Aynı inatlaşma, Kanal İstanbul konusunda aynen devam ediyor:
İktidar: "Kanal İstanbul" diyoruz "yapamayacaksınız" diyorlar.
Sonuçta "Sen ne yaparsan yap biz yapacağız" diyor.
Bu durum Türkiye'de siyasetin tez-antitez-sentez üzerinden değil analiz ve güç üzerinden yürüdüğünü gösterir.
Kanal İstanbul daha önceki ideolojik karşı çıkışlara ya da savunuşlara hiç benzemiyor.

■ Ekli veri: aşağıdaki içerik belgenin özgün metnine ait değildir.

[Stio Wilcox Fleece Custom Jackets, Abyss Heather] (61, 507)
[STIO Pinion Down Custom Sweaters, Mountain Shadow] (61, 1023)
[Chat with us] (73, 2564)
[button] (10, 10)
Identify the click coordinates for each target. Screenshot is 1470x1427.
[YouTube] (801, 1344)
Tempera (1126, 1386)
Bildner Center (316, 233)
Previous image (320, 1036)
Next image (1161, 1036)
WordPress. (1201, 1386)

Yapılması düşünülen kanalın ekolojiyi ciddi biçimde etkileyeceği açıktır. Dahası proje bölgede ciddi ekonomik ve demografik haraketlilik meydana getirecektir. Bölgeye tahminlerin de ötesinde nüfus akışı olacaktır. Bu durum İstanbul'un zaten var olan trafik ve yaşam çilesini olumsuz yönde etkileyecek içinden çıkılmaz hale getirecektir. Bölgede hayat sürdürülebilir olmaktan çıkacaktır. Halkın çekeceği yaşam çilesi birilerini ilgilendirmiyor olabilir.

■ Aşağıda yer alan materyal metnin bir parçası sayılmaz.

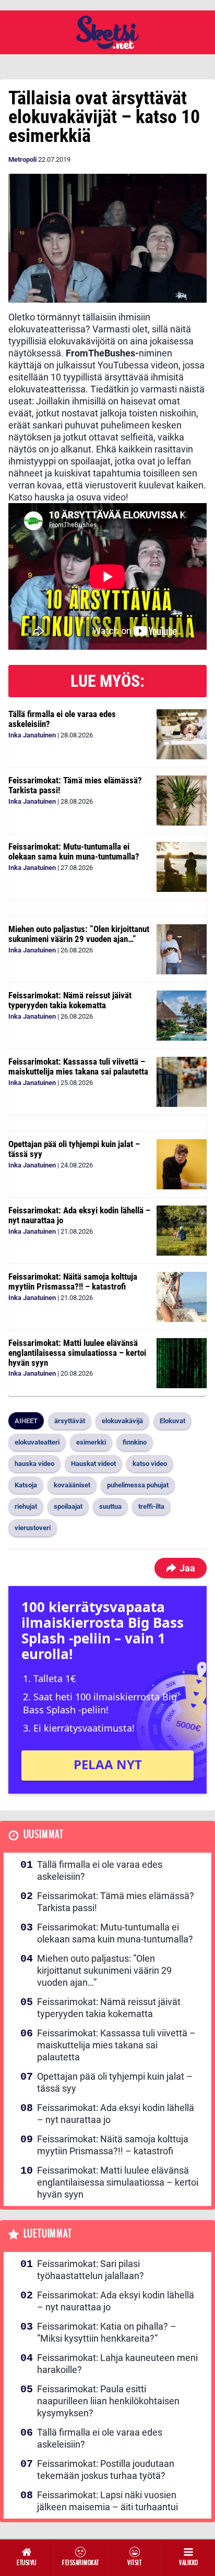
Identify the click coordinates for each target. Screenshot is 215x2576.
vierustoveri (33, 1528)
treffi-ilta (151, 1506)
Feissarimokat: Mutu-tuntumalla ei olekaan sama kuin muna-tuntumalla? (73, 851)
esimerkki (91, 1442)
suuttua (110, 1506)
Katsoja (26, 1485)
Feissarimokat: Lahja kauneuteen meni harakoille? (117, 2363)
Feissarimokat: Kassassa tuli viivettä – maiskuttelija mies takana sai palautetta (78, 1066)
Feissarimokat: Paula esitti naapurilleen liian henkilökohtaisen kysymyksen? (108, 2400)
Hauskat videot (93, 1464)
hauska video (34, 1464)
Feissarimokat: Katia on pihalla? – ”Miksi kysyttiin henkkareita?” (106, 2332)
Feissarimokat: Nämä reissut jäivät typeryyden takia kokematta (70, 1000)
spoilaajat (68, 1506)
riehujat (26, 1506)
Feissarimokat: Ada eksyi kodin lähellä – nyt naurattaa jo (79, 1215)
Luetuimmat (47, 2234)
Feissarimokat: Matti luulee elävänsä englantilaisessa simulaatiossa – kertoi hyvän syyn (77, 1352)
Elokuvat (172, 1421)
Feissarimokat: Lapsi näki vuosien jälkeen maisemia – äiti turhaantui (107, 2500)
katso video (150, 1464)
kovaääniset (72, 1485)
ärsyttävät (69, 1421)
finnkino (135, 1442)
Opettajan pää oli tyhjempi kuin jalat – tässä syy (74, 1149)
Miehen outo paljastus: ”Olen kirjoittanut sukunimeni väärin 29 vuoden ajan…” (78, 934)
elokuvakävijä (122, 1421)
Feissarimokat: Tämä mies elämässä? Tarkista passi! (75, 785)
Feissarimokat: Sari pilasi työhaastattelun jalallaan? (90, 2269)
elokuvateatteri (37, 1442)
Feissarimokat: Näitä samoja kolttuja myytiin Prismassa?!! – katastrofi (72, 1281)
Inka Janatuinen (32, 735)
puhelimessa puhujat (138, 1485)
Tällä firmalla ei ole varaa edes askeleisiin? (62, 719)
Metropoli (22, 159)
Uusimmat (43, 1835)
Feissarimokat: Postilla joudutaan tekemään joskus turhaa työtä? (105, 2469)
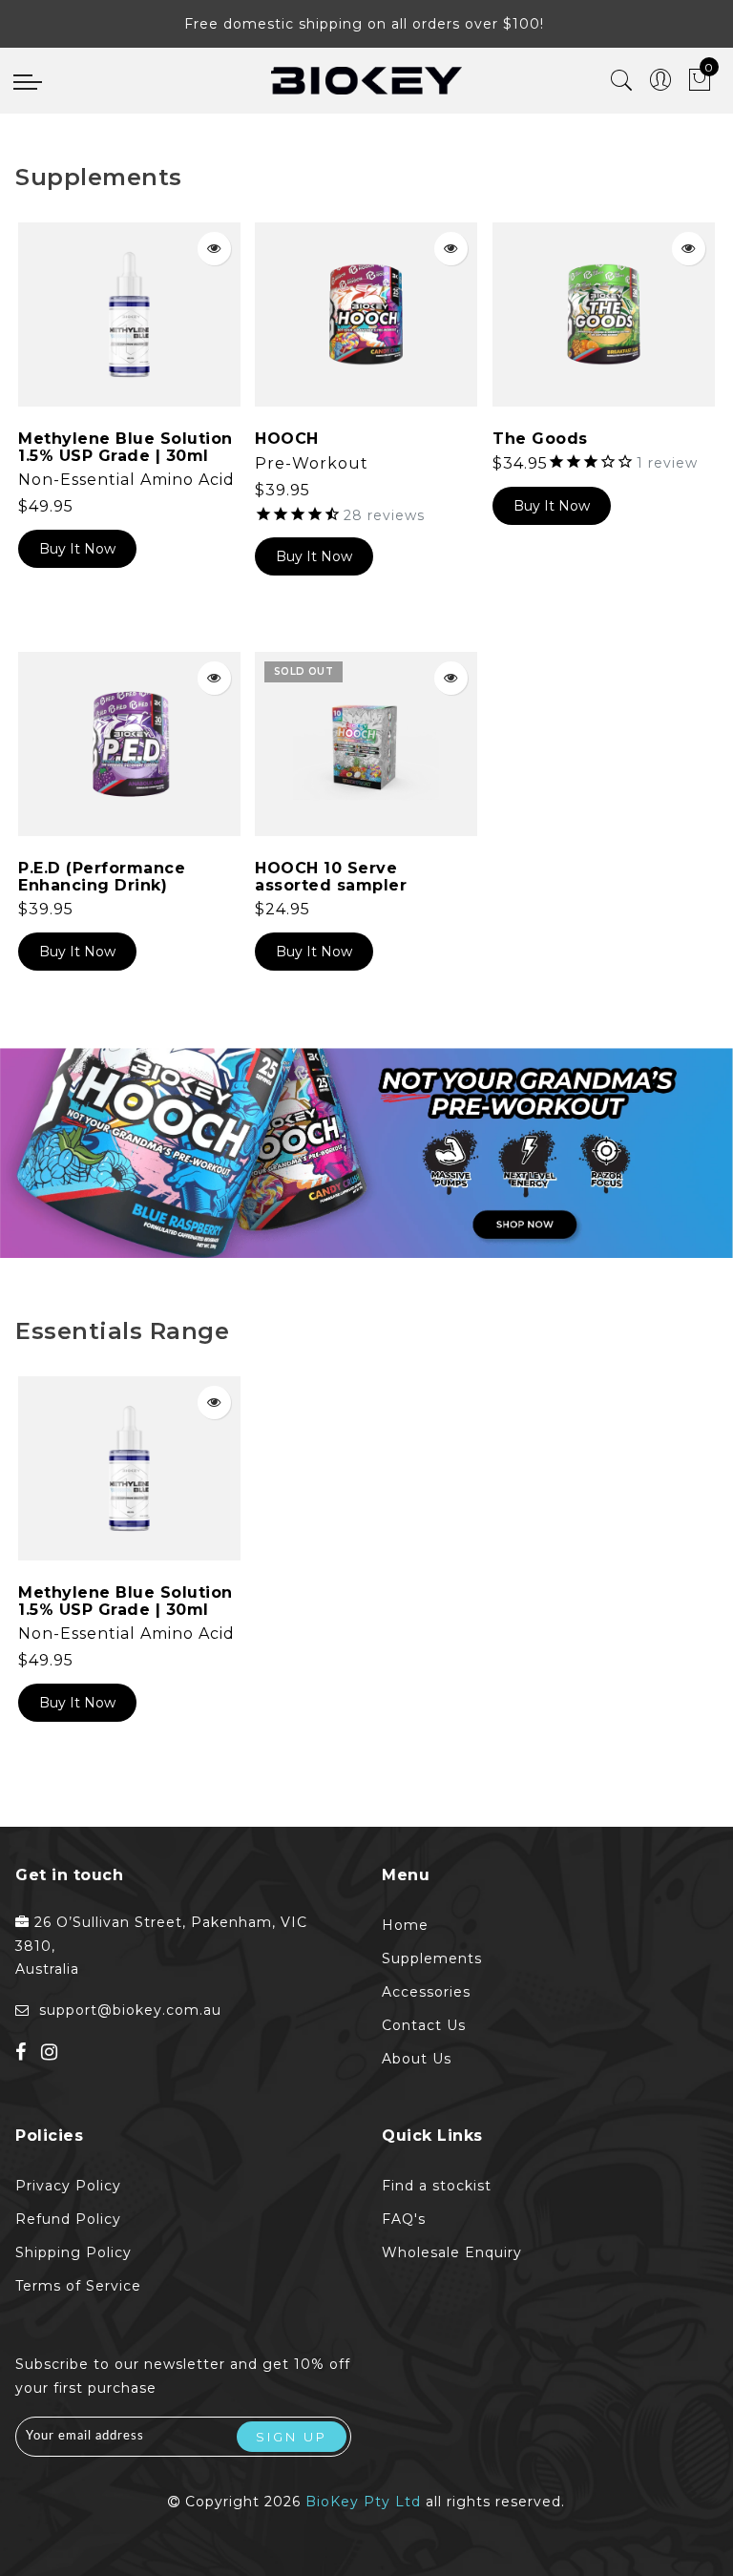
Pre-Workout (311, 463)
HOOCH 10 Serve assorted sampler (331, 876)
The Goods (540, 438)
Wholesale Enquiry (452, 2252)
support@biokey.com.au (130, 2010)
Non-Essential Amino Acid (126, 480)
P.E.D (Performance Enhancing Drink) (101, 876)
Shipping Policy (73, 2252)
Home (405, 1925)
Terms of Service (78, 2285)
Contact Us (424, 2025)
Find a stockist (437, 2185)
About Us (416, 2058)
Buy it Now (77, 548)
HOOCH (287, 438)
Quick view (214, 248)
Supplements (432, 1958)
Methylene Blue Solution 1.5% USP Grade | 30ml (125, 447)
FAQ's (404, 2219)
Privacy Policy (68, 2185)
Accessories (426, 1991)
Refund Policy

Açılacak kanal, Trakya'nın, İstanbul'un ve boğazların savunulmasını güçleştirecek ve ülke için milli güvenlik sorunu oluşturabilecektir. Konu yeni teknoloji ve savunma sistemleriyle açıklanamayacak kadar ciddidir.

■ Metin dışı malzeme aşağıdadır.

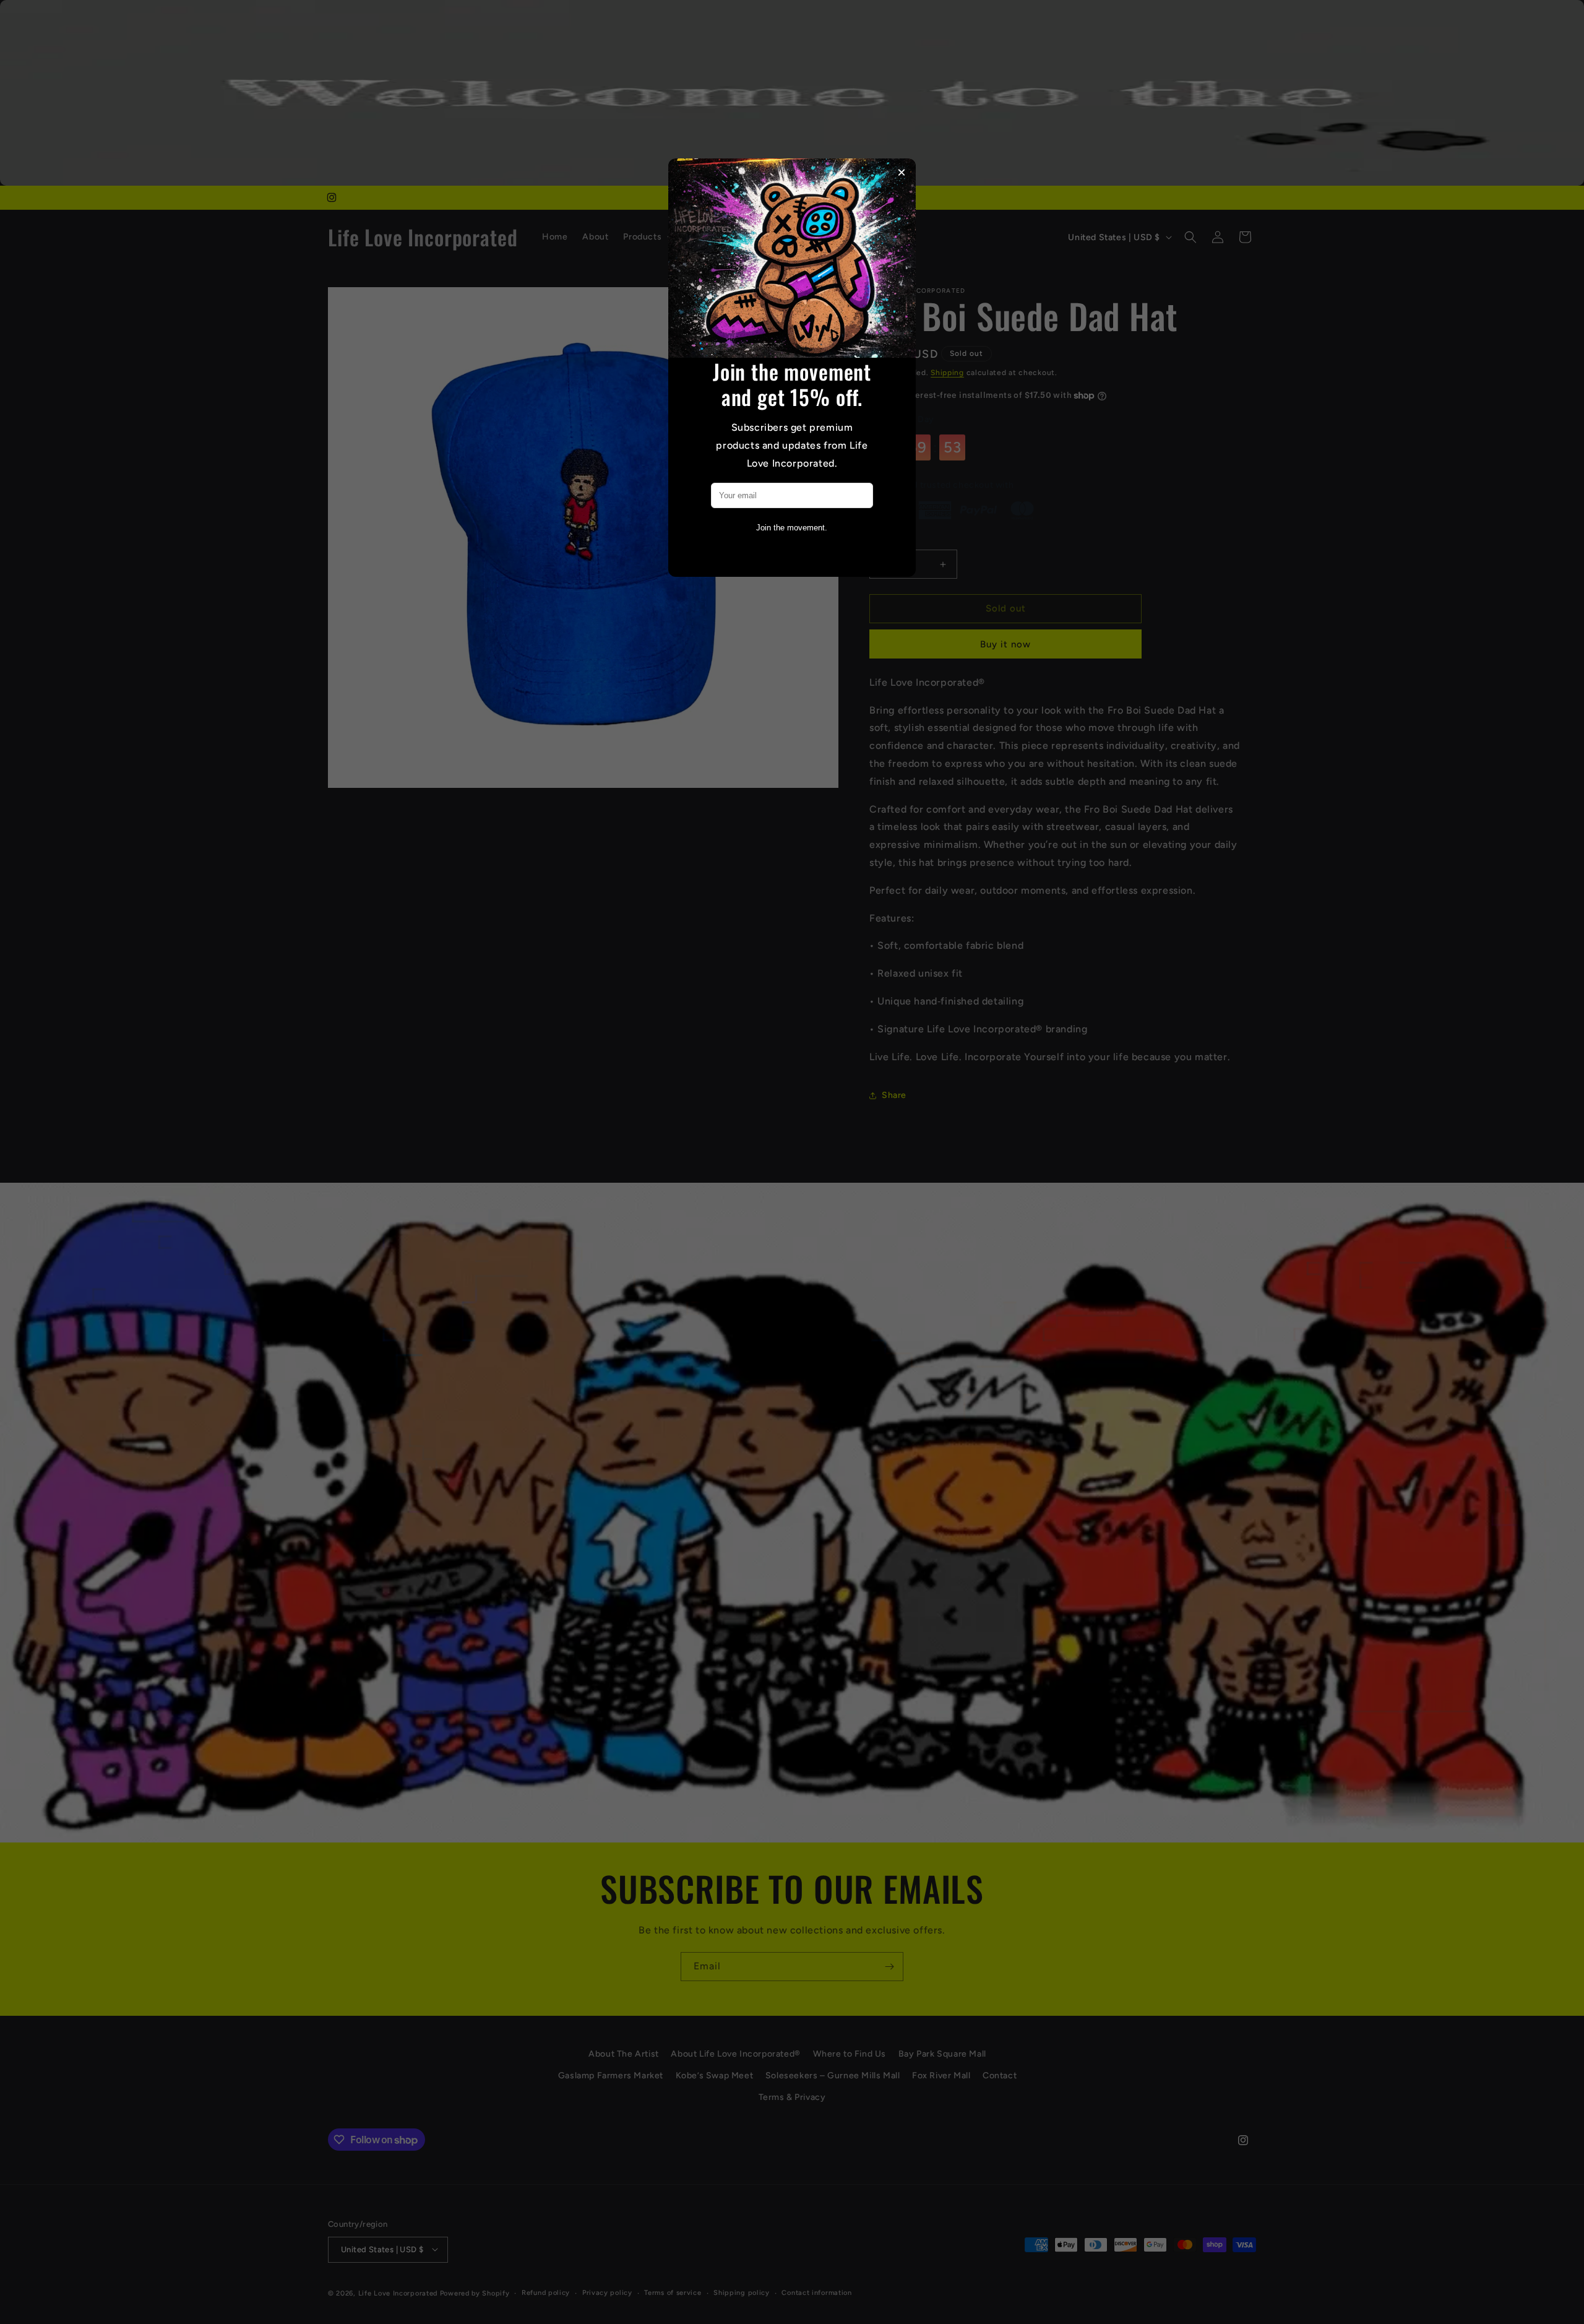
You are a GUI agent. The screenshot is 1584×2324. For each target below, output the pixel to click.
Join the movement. (791, 527)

Bu da önemsenmiyor olabilir.
Böyle bir projenin finansmanı için en az 50 Milyar dolara ihtiyaç olduğu hesaplanıyor. Doların altı lirayı bulduğu, işsizliğin zirveyi zorladığı, vatandaş için ekonomik yönden yaşamın çekilir olmaktan çıktığı şu sıralarda hadi diyelim ki "yap-işlet-devret" ile Türk halkını Düyunu Umumiye gibi şartlarla uluslararası sermayeye bağladınız. Kanal İstanbul'u bugün yaptınız faturasını da gelecek nesillere kestiniz!
Hadi bunu da geçelim ama iki denizin birleşmesi, altından kalkılamayacak derecede ekonomik, jeolojik, ekolojik, askeri ve uluslar arası sorunlar üretecektir. Kanal İstanbul'u yapmak Montrö'ye alternatif bir suyolu açmak demektir. Montrö'ye paralel suyolu açmanın, yeni şartlar yaratacağı, yeni şartlarda buradan gemilerini geçirtmek ya da rakip ülke gemilerini geçirtmemek için küresel güçlerin Türkiye üzerine önceden tespiti mümkün olmayan baskıları gelecektir. Bu durumun Montrö ya da uluslararası gelişmeler yönünden ortaya çıkaracağı siyasi sorunların altından kalkılmasının nasıl mümkün olacağı da belli değildir.
Dahası tek kişilik iradenin ortaya koyduğu "baldıran zehiri içmekten" tutun da gövdeyi taşın altına koymak gibi bir adanmışlıkla başlatılan projelerin nasıl bir hezimetle sona erdiği de hala hafızalardadır.
2010'larda FETÖ'yle yapılan referandum, AB ile Annan Planı, Ermenistan ile Zürih protokolleri, PKK ile "açılım" konusunda yaşanan rezaletlerde olduğu gibi "rabbim affetsin" denilerek geçiştirilecek bir konu değildir. Kanal İstanbul'un ortaya çıkaracağı sorun millidir, hayatidir ve milli güvenlikle ilgilidir. Daha ileri aşamasında beka problemleri üretecek potansiyeli vardır.
Kanal İstanbul projesi yalnız İstanbul'u değil bütün Türkiye'yi derinden etkileyecektir. Yalnız bugünün değil gelecek nesillerin de hayatını etkileyecek bir projedir. Böyle bir proje bir partinin ya da bir kişinin hayaline kurban edilemeyecek kadar hayatidir. Halkın hayatını doğrudan etkileyecek olan Kanal İstanbul Projesi'ni kısır tartışmalara, inatçılığa alet etmenin de mantığı yoktur. Gelinen bu aşamada bu projenin gerçekleştirilmesi için sorunun asıl sahibi olan halka gidilmelidir.
Kanal İstanbul sorununu kısır çekişmeler ve iddialar değil konunun sahibi olan halk çözmelidir. Kanal İstanbul için referandum yapılmalıdır.